UK innovation passport issued to sebetralstat as treatment for HAE
Designation aims to shorten time to potential approval for therapy
Sebetralstat, an oral small molecule being developed by KalVista Pharmaceuticals as an on-demand treatment for hereditary angioedema (HAE), has been issued an innovation passport by the U.K. Medicines and Healthcare products Regulatory Agency (MHRA).
An innovation passport is the first step into the U.K.’s Innovative Licensing and Access Pathway, known as ILAP. This pathway is a mechanism that aims to shorten the time it takes for potential approval of a medication, with the goal of getting new treatments into the market more quickly for patients with unmet medical needs.
“As a company which has its roots in the UK, we are pleased to receive the ILAP designation, which will enable us to further accelerate our regulatory submission for sebetralstat,” Andrew Crockett, CEO of KalVista, said in a company press release.
KalVista is planning to submit an application in the coming months in the U.S. to request the therapy’s approval, with similar submissions in the European Union, and in Japan, expected later this year. Those approval requests, similar to any that is made in the U.K., is expected to be based on top-line data from a Phase 3 clinical trial called KONFIDENT (NCT05259917), in which sebetralstat brought swelling under control within two hours.
“We look forward to collaborating with the MHRA and other health regulatory agencies worldwide as we continue to work towards bringing the first oral, on demand treatment to people living with HAE,” Crockett said.
Sebetralstat shown in KONFIDANT trial to be effective as treatment for HAE
In HAE, genetic mutations result in a faulty or missing C1 inhibitor protein. This, in turn, causes an enzyme called kallikrein to drive the excessive production and release of bradykinin. Excess bradykinin causes blood vessels to leak fluid into nearby tissues, resulting in repeated attacks of swelling.
Sebetralstat, formerly known as KVD900, is a small molecule designed to block kallikrein’s activity in the bloodstream. On-demand treatment with the medication is expected to readily bring swelling under control, reducing the severity and duration of attacks as they happen.
The KONFIDENT trial tested how well sebetralstat worked in 136 adults and adolescents, ages 12 and older, with HAE type 1 or 2. All received on-demand treatment for three attacks of swelling, one each with film-coated tablets containing either 300 or 600 mg of sebetralstat or a placebo, in a random order.
The trial met its main goal of reducing the time to symptom relief versus a placebo, which was defined as patients feeling at least a little better within 12 hours of dosing. The median time to symptom relief was 1.6 hours with the lower dose of sebetralstat and 1.8 hours with the higher one, compared with 6.7 hours with the placebo.

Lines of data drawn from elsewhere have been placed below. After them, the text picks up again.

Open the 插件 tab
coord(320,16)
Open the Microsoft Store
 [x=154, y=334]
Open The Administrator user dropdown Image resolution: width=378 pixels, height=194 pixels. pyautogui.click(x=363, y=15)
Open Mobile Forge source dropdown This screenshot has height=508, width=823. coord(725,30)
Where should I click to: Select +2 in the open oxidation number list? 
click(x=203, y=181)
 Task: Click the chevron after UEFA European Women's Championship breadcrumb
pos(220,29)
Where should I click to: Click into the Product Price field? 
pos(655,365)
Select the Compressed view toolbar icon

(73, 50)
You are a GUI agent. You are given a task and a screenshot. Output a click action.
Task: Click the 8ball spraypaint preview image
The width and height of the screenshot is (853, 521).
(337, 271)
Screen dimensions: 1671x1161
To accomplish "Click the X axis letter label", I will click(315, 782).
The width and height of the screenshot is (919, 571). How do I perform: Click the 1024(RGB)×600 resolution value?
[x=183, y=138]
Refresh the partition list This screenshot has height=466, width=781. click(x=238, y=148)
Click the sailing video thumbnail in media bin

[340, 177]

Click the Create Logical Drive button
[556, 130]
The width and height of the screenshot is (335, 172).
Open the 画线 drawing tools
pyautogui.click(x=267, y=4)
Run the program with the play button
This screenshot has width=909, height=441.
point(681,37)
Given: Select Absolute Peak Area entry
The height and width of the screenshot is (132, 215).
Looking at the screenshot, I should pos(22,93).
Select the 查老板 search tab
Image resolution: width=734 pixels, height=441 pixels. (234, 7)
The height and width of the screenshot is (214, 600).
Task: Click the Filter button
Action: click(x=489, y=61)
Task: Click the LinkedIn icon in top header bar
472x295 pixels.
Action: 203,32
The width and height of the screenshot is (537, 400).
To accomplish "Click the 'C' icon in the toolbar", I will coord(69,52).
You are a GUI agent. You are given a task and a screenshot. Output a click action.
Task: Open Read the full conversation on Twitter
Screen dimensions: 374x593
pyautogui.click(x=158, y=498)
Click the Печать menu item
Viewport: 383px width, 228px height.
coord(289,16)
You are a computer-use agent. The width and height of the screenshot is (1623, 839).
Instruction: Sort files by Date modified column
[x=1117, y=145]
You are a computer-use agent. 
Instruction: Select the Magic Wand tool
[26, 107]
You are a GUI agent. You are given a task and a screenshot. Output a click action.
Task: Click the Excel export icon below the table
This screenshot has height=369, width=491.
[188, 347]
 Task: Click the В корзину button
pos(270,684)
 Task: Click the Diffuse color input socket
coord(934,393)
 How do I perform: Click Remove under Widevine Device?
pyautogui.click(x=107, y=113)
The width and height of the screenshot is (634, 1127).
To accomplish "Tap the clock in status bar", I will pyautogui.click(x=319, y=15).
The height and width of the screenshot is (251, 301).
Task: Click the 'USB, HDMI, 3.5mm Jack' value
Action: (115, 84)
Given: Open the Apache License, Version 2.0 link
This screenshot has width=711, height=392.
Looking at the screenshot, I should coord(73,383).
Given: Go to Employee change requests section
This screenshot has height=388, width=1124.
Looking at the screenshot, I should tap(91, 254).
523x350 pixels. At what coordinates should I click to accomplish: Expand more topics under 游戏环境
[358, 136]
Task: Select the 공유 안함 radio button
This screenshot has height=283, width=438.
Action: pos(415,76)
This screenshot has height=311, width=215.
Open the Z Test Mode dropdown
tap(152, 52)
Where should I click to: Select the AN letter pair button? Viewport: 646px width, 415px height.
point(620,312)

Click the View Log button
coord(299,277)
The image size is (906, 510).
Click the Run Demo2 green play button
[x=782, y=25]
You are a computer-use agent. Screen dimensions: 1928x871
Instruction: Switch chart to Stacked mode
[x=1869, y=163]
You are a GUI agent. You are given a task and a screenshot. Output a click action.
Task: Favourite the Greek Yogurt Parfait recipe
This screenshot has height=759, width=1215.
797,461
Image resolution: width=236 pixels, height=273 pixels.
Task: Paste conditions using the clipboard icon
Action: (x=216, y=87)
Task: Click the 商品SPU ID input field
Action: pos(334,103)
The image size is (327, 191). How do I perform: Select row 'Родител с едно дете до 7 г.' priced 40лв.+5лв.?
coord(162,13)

Sebetralstat also was found to be well tolerated, with no serious side effects reported. In KONFIDENT, the proportion of treatment-related side effect was actually lower in patients given sebetralstat than in those treated with the placebo.
The company plans to present its latest clinical data later this month at the upcoming American Academy of Allergy, Asthma & Immunology (AAAAI) annual meeting, which will be held in Washington.
Sebetralstat has been granted fast track and orphan drug designations in the U.S. It also has been granted orphan drug designation in Europe, where a pediatric investigational plan has been given the green light.
The newly issued innovation passport is delivered by the U.K.’s MHRA in partnership with the All Wales Therapeutics and Toxicology Centre (AWTTC), the National Institute for Health and Care Excellence (NICE), and the Scottish Medicines Consortium (SMC).